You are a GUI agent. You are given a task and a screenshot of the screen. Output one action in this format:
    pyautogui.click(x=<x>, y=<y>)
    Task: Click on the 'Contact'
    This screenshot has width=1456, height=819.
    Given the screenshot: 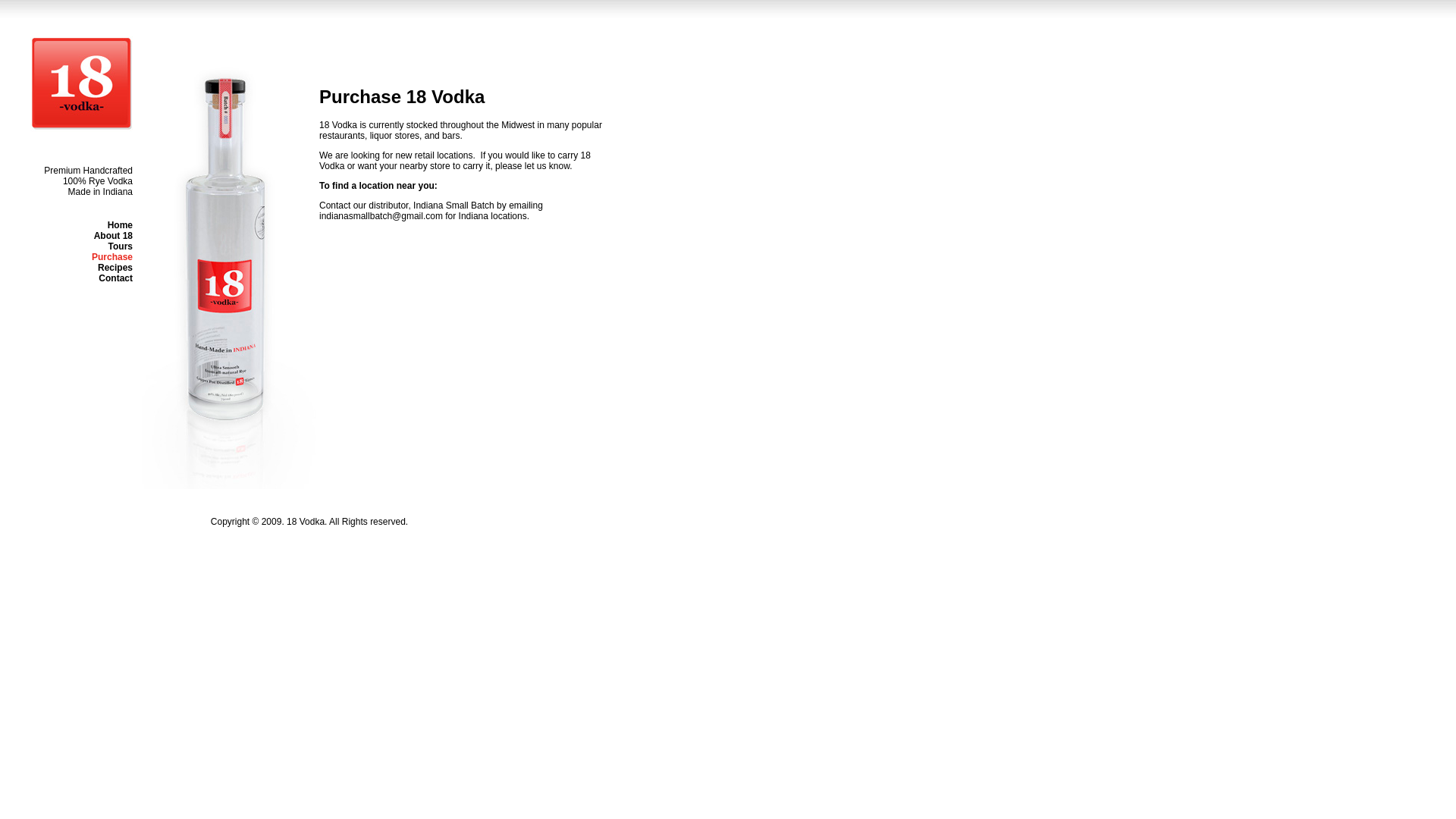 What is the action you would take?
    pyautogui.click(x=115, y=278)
--------------------------------------------------
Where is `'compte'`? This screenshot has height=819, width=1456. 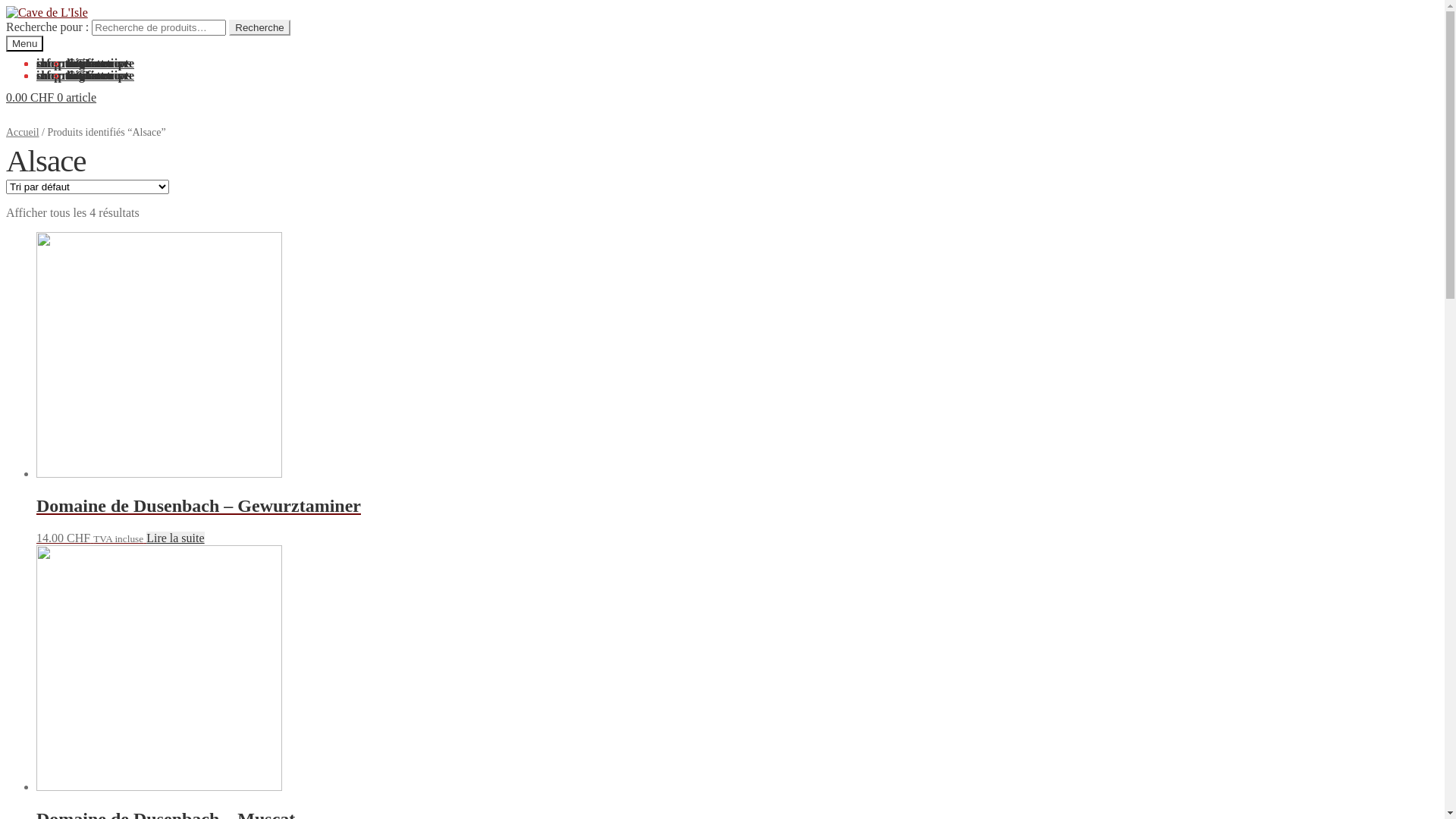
--------------------------------------------------
Could you rewrite the data starting at the line with "You are a GUI" and stopping after the line with "This screenshot has width=1456, height=819.", replacing "Contact" with "Home" and leaving everything else unchanged?

_Output of the exercise_
You are a GUI agent. You are given a task and a screenshot of the screen. Output one action in this format:
    pyautogui.click(x=<x>, y=<y>)
    Task: Click on the 'Home'
    This screenshot has width=1456, height=819.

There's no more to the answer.